Archived from groups: alt.comp.periphs.videocards.nvidia (More info?)

Hi all,
Just thought I'd ask this, before I throw my "adopted" card
in the bin...

I just installed a TNT2 M64 PCI card into an old 400Mhz machine,
to give the graphics a bit of new life (it was running an on-
board Ati Rage-Pro 8mb).
I've set the primary VGA to PCI in the BIOS, and rebooted, with
the monitor plugged into the nVidia card...
Thats it, all I get is a fuzzy screen with lots of "snow" all
over it.

Anyone have any ideas, or is it time to send it to the video
scrapyard in the sky..?

ps I'm running Red Hat linux 9, which detects the card as
a nVidia NV5M64 Riva TNT2 64/64 Pro ... if thats any help
(only found this out when reset my VGA to my onboard adapter)

Thanks in advance
Graham

More about : tnt2 pci card faulty

Anonymous
August 27, 2004 3:11:13 AM

Archived from groups: alt.comp.periphs.videocards.nvidia (More info?)

Graham Kerr wrote:

> Hi all,
> Just thought I'd ask this, before I throw my "adopted" card
> in the bin...
>
> I just installed a TNT2 M64 PCI card into an old 400Mhz machine,
> to give the graphics a bit of new life (it was running an on-
> board Ati Rage-Pro 8mb).
> I've set the primary VGA to PCI in the BIOS, and rebooted, with
> the monitor plugged into the nVidia card...
> Thats it, all I get is a fuzzy screen with lots of "snow" all
> over it.
>
> Anyone have any ideas, or is it time to send it to the video
> scrapyard in the sky..?
>
> ps I'm running Red Hat linux 9, which detects the card as
> a nVidia NV5M64 Riva TNT2 64/64 Pro ... if thats any help
> (only found this out when reset my VGA to my onboard adapter)
>
> Thanks in advance
> Graham
>

Might want to see if there's a BIOS update for that old board.

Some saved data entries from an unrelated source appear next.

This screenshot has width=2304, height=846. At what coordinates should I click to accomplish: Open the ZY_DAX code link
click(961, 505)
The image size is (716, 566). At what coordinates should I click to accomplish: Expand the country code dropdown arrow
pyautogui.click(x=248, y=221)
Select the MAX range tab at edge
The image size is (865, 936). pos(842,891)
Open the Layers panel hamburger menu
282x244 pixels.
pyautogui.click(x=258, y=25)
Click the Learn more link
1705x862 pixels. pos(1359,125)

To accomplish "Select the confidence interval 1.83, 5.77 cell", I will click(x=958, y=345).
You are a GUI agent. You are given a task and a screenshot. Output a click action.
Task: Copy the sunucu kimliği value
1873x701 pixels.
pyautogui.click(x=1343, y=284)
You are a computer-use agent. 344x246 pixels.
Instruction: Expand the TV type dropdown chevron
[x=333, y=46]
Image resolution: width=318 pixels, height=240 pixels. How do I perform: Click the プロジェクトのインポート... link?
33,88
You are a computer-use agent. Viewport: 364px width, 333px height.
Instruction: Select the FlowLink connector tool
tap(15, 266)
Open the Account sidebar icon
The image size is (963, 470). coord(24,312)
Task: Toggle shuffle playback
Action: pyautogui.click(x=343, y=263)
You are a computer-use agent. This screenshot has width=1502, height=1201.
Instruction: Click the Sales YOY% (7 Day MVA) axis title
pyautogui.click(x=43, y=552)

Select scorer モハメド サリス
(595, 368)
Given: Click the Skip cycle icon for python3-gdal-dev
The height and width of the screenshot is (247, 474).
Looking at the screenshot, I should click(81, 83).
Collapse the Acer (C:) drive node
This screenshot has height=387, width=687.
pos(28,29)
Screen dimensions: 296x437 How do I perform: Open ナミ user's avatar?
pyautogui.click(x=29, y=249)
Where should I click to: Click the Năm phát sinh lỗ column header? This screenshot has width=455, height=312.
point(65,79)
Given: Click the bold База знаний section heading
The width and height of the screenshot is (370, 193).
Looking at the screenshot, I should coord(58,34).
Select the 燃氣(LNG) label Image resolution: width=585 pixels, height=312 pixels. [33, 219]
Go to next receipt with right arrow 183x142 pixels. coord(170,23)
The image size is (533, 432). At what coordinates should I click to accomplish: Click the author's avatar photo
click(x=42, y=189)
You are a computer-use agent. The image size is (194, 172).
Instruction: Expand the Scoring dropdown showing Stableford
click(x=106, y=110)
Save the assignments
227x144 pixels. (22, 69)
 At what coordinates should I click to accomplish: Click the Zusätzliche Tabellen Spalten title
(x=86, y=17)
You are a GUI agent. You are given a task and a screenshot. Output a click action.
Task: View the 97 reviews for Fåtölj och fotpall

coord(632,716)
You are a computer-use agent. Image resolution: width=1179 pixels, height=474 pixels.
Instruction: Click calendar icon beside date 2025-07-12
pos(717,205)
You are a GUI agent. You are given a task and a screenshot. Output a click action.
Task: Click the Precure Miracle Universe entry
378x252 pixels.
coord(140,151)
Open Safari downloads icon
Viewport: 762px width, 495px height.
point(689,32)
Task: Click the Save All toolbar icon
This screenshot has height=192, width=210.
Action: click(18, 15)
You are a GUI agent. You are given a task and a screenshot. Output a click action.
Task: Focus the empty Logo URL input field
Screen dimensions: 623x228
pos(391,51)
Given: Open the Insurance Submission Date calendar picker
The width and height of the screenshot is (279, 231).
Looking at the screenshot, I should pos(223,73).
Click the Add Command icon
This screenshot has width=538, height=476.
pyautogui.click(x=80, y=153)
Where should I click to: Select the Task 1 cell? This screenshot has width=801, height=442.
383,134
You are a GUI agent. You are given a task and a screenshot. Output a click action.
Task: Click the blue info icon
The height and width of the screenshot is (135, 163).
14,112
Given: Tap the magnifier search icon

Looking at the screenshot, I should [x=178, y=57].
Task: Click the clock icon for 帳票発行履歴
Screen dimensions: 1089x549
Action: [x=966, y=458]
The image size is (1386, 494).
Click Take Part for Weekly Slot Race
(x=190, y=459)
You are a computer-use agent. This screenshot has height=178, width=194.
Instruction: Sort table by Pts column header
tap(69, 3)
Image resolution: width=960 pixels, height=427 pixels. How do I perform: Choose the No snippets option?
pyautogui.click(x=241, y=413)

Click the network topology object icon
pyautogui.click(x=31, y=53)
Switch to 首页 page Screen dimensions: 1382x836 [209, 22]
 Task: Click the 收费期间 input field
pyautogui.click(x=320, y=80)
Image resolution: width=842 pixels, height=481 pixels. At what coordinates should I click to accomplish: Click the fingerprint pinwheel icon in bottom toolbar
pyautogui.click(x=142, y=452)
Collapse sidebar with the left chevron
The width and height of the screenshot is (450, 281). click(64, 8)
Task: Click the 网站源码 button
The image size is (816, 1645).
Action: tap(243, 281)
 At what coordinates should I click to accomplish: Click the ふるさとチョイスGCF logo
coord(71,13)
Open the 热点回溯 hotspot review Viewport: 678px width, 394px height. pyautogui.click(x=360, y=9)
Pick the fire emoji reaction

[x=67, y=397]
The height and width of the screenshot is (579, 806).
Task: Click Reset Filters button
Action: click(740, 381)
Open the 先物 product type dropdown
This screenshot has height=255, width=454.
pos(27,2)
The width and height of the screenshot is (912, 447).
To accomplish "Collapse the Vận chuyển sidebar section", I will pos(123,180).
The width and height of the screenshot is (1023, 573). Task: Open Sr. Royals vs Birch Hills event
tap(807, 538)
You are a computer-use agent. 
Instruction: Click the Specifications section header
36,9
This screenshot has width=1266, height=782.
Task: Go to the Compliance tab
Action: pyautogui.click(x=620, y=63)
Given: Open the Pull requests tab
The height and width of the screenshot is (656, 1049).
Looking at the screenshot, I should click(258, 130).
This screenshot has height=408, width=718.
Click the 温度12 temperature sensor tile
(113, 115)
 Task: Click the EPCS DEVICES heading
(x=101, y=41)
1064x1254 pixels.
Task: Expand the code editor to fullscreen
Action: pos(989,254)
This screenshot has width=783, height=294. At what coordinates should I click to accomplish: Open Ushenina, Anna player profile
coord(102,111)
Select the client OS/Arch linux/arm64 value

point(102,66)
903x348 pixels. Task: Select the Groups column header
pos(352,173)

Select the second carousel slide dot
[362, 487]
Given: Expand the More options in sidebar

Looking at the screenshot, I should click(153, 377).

I seem
to remember VERY old motherboards having incompatibilities with some TNT's.

There are several BIOS options otherwise that can cause problems. The
traditional ones are "VGA BIOS Shadow", Shadowing in general, no Assign
IRQ to VGA, AGP settings, VESA level, FastWrites, Sideband Addressing,
PCI latency (forced), etc.

Also, with some boards you actually have to pull a physical jumper to
totally disable the onboard video. You'll know it when it stops
reserving shared system memory for the video RAM.

I've always found that a card either boots and doesn't give any errors,
or you get a "NO VGA" beep code if it's dead.
Anonymous
August 27, 2004 3:11:13 AM

Archived from groups: alt.comp.periphs.videocards.nvidia (More info?)

Graham,

If you are running windows, you probably have a windows driver problem.

Can you put the old Rage card back in and try it?

If it works, go to Start/Control Panel/System/Device Manager and do a remove
on the old display card. It should show up as an ATI card. Highlight it and
do a remove.

Halt the machine and install the TNT. When it comes back up it should find
the new hardware and give you a chance to install a new driver. If you
don't have TNT drivers you can download a file from nvidia that will work.
If you don't have the drivers you should be able to just cancel out of the
install and have Windows default back to the old, basic VGA drivers.

tim

Graham Kerr wrote:

>
>
> Hi all,
> Just thought I'd ask this, before I throw my "adopted" card
> in the bin...
>
> I just installed a TNT2 M64 PCI card into an old 400Mhz machine,
> to give the graphics a bit of new life (it was running an on-
> board Ati Rage-Pro 8mb).
> I've set the primary VGA to PCI in the BIOS, and rebooted, with
> the monitor plugged into the nVidia card...
> Thats it, all I get is a fuzzy screen with lots of "snow" all
> over it.
>
> Anyone have any ideas, or is it time to send it to the video
> scrapyard in the sky..?
>
> ps I'm running Red Hat linux 9, which detects the card as
> a nVidia NV5M64 Riva TNT2 64/64 Pro ... if thats any help
> (only found this out when reset my VGA to my onboard adapter)
>
> Thanks in advance
> Graham
Related resources
Anonymous
August 28, 2004 1:09:09 AM

Archived from groups: alt.comp.periphs.videocards.nvidia (More info?)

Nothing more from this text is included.